Tounkara, meanwhile, worked in the Malian capital of Bamako, then in Algeria and then in Libya, where he ended up in prison as a migrant. He says he was then bought free by a Libyan man and worked for him to pay off his debt. When he then wanted to return to Mali, he paid a migrant smuggler to take him there, since the war in northern Mali made it impossible to cross the border legally. But, he says, he was put into the wrong group of migrants. He made it to Sicily across the Mediterranean Sea and, a short time later, ended up in the refugee hostel in Africo.’
(…)
‘Tounkara says he admires Aquilanti for her humanity and her ability to accept him almost like a son. She likes life in Pentedattilo, says Aquilanti. She enjoys the direct ties to nature.
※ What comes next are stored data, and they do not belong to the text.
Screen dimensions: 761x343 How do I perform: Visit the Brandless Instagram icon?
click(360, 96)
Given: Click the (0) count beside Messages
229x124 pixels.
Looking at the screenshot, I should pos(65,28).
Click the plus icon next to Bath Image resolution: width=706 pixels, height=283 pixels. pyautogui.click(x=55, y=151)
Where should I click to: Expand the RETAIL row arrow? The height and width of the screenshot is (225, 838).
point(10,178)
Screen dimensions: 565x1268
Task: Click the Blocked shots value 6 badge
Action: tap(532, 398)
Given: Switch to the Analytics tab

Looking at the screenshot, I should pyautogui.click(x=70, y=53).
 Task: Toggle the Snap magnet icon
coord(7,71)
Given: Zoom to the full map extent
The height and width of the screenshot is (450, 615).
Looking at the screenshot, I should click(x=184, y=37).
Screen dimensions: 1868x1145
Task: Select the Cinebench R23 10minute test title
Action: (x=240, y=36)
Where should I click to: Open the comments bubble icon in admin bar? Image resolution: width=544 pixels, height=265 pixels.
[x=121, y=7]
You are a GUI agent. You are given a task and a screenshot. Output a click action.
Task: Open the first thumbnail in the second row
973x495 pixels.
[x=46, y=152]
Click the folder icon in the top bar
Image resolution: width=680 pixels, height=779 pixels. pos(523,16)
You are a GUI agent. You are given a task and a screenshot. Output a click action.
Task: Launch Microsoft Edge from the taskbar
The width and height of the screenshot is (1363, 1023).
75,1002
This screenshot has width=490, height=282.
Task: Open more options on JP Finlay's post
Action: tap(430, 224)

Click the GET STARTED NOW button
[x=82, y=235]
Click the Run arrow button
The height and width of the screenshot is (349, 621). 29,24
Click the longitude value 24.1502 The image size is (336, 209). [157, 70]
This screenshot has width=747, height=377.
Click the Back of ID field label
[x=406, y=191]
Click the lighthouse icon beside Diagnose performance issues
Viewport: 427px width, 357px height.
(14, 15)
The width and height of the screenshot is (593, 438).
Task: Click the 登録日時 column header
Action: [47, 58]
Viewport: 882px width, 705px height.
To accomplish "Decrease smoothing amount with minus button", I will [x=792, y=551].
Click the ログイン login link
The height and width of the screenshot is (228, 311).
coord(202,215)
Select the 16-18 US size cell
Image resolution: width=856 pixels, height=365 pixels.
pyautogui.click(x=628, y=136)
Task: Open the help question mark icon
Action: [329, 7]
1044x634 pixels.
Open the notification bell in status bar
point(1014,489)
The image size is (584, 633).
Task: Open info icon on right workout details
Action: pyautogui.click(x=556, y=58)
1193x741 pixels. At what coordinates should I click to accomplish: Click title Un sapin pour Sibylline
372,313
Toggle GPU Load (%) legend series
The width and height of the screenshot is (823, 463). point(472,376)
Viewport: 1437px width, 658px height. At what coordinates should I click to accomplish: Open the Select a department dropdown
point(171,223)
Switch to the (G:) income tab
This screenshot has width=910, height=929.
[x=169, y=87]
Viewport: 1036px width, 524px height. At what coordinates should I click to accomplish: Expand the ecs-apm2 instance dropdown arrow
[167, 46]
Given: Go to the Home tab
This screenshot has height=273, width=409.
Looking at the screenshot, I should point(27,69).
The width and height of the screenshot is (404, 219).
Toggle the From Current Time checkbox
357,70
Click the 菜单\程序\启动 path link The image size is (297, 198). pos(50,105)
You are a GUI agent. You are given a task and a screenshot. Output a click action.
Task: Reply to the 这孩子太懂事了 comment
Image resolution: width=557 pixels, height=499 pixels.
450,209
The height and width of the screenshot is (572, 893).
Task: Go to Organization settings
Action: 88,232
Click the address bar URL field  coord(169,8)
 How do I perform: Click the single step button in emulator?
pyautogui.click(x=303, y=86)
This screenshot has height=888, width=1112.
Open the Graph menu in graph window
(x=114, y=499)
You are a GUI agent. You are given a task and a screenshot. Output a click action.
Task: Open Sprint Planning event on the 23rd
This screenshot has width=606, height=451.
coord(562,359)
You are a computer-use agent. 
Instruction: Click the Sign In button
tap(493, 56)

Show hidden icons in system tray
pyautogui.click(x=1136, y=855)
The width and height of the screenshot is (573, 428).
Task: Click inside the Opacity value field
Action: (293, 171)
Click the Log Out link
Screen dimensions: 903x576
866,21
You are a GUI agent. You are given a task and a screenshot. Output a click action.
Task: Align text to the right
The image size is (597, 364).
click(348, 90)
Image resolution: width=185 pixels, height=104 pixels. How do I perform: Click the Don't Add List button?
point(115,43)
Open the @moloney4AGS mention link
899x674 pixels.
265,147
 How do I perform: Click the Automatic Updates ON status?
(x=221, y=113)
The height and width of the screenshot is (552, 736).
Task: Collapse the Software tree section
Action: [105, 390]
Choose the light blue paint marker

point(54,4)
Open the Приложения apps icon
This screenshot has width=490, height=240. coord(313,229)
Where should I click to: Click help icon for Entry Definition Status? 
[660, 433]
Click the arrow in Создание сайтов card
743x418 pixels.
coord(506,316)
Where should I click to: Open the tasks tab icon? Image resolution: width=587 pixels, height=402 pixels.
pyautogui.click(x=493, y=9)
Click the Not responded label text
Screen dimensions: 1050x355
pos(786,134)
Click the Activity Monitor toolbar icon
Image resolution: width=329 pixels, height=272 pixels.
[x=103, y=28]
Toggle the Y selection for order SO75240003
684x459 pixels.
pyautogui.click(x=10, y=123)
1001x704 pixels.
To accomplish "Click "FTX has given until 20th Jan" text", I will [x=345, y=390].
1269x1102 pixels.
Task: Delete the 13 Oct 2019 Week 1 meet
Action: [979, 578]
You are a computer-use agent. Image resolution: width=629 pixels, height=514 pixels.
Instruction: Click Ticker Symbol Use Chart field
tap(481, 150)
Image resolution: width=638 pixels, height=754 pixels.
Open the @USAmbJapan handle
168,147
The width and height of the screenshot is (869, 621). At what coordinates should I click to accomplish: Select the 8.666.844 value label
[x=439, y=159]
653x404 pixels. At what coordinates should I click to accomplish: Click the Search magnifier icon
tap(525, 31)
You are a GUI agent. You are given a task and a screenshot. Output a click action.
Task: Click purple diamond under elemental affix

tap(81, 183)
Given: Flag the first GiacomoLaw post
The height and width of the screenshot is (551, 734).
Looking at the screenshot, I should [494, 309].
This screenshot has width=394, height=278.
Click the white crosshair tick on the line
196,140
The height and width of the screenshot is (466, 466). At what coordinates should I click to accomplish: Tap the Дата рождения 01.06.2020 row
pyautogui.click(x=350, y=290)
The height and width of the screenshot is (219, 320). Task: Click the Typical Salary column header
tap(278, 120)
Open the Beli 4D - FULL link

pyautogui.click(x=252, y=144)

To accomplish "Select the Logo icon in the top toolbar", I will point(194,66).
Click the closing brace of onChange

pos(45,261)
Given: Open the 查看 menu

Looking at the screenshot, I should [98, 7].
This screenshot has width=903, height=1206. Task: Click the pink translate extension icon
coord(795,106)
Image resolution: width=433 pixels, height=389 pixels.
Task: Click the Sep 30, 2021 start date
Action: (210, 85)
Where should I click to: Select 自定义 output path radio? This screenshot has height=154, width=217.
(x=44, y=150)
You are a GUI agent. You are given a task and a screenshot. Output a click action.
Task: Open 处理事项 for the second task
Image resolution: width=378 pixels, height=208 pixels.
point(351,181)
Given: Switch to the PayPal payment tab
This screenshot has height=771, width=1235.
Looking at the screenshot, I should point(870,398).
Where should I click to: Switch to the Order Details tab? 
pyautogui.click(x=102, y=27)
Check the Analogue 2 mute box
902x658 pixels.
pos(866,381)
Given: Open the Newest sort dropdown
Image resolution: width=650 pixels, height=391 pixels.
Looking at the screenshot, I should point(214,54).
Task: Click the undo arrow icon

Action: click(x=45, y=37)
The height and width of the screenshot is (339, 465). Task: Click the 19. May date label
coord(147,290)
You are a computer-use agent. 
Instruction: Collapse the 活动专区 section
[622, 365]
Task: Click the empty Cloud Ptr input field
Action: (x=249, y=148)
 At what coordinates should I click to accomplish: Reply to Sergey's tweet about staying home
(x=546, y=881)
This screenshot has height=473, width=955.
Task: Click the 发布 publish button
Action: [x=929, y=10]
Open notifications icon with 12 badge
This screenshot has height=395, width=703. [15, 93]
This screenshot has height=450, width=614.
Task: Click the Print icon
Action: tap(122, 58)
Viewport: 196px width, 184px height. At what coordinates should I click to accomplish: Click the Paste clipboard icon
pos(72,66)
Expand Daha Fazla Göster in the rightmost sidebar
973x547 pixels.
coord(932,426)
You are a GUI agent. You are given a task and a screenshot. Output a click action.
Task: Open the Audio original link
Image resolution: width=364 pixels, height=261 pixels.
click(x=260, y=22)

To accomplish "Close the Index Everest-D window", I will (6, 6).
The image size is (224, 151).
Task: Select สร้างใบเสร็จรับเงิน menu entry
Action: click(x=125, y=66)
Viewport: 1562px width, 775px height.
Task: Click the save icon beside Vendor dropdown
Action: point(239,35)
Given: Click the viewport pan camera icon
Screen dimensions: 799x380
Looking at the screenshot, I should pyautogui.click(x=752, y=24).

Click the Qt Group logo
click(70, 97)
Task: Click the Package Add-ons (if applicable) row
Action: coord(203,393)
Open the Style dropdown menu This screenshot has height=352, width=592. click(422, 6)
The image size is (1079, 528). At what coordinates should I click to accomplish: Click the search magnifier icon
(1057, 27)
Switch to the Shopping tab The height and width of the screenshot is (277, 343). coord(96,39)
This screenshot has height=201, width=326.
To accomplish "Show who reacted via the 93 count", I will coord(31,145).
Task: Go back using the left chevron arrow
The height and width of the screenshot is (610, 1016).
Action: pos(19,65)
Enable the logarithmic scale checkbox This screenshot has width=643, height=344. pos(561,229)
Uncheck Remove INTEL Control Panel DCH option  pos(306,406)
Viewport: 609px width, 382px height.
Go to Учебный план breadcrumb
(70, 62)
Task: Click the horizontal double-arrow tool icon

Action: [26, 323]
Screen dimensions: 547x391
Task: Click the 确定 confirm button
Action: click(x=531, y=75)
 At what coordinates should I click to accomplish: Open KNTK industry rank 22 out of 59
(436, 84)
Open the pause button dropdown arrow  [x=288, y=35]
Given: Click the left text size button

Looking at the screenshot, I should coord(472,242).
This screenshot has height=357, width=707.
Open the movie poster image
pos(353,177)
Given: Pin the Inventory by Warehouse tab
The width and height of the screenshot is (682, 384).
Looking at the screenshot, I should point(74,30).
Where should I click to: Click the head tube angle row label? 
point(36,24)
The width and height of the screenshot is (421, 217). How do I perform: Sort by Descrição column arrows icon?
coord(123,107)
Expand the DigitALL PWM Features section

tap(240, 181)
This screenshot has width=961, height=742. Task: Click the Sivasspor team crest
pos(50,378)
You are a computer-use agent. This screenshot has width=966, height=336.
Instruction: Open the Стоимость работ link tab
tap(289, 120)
Tounkara says that he enjoys working on the land there, but he would rather live in a city where there are more people. Or to have his own house in the village: Aquilanti, he says, is too messy for him.
Aquilanti says that she is happy that she never had children. Tounkara, though, says that if he had stayed in Mali, he would have married his girlfriend long ago and become a father. If Aquilanti could make a wish, she would wish for enough water in the heat of summer for her vegetable garden. If Tounkara could make a wish, he would wish for enough money to be able to send his mother to the Hajj in Mecca.
It's later in the evening and they have no guests for dinner. Aquilanti is sitting in the kitchen and eating a pork cutlet while Tounkara is washing carrots at the sink for his own dinner. Mutton is boiling in a pot. They never share a meal together.
She asks him: "Maki, when I die, will you leave Pentedattilo?” "I’m here because I enjoy helping you, Rossella. That’s the only reason,” Tounkara replies. "There are only rocks and holes here, holes and rocks.” When he leaves the kitchen, she says: He doesn’t know it, but when she dies, she will be leaving the house to him.’
Read the article here.
Strange bedfellows, but it seems to work.
I don’t think this is the solution for the depopulation in rural Italy among other parts of Europe.
But most probably solutions are not always needed.
The postponement of the total collapse will do in most cases.